# Tutorials - Amazon SageMaker HyperPod Checkpointless Pretraining or Finetuning Custom Models
<a name="sagemaker-eks-checkpointless-recipes-custom"></a>

The following sequence of steps is required to run checkpointless training with your custom model on HyperPod.

## Prerequisites
<a name="sagemaker-eks-checkpointless-recipes-custom-prereqs"></a>

Before you start setting up your environment, make sure you have:
+ [ Enabled Amazon EKS support in Amazon SageMaker HyperPod](https://docs.amazonaws.cn/sagemaker/latest/dg/sagemaker-hyperpod-eks-prerequisites.html)
+ [ Set up HyperPod training operator (v1.2\$1)](https://docs.amazonaws.cn/sagemaker/latest/dg/sagemaker-eks-operator.html)
+ A shared storage location.
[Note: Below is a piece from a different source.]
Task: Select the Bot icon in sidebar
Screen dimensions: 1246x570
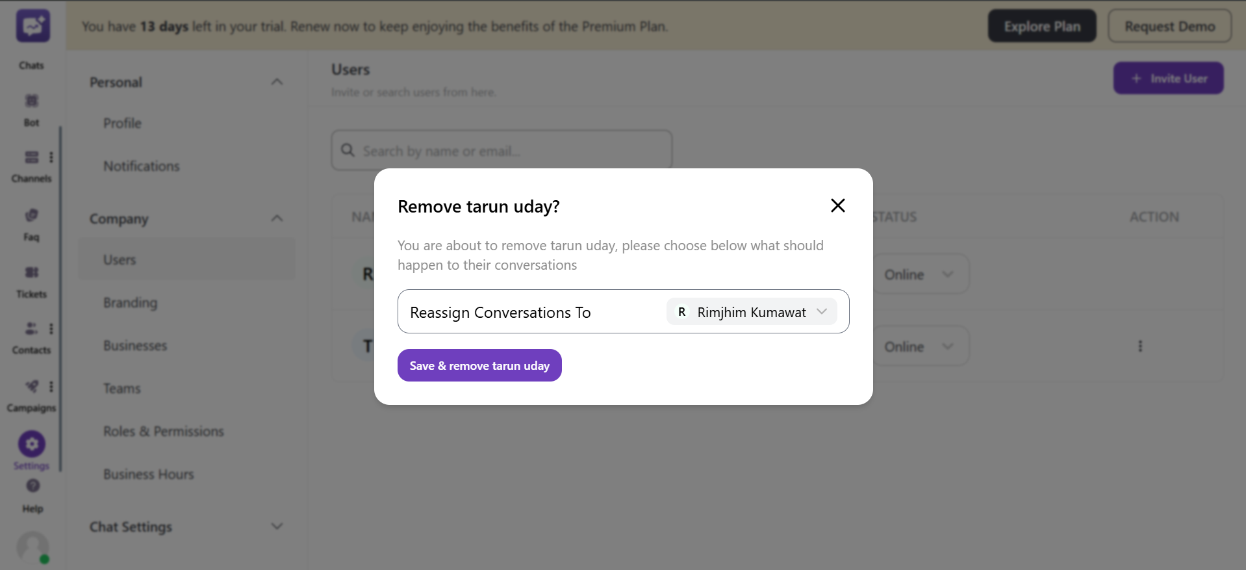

It can be an Amazon FSx file system or NFS system that's accessible from the cluster nodes.
+ Data in one of the following formats:
  + JSON
  + JSONGZ (Compressed JSON)
  + ARROW
+ [ Download the hugging face model weights](https://huggingface.co/docs/hub/models-downloading) and covert to [ Nemo supported format](https://docs.nvidia.com/nemo-framework/user-guide/latest/nemo-2.0/features/hf-integration.html#importing-from-hugging-face).
+ Setup your environment

## Kubernetes environment setup
<a name="sagemaker-eks-checkpointless-recipes-custom-kubernetes"></a>

To set up your Kubernetes environment, do the following:

1. Set up the virtual environment. Make sure you're using Python greater than or equal to 3.10 and lower than 3.14.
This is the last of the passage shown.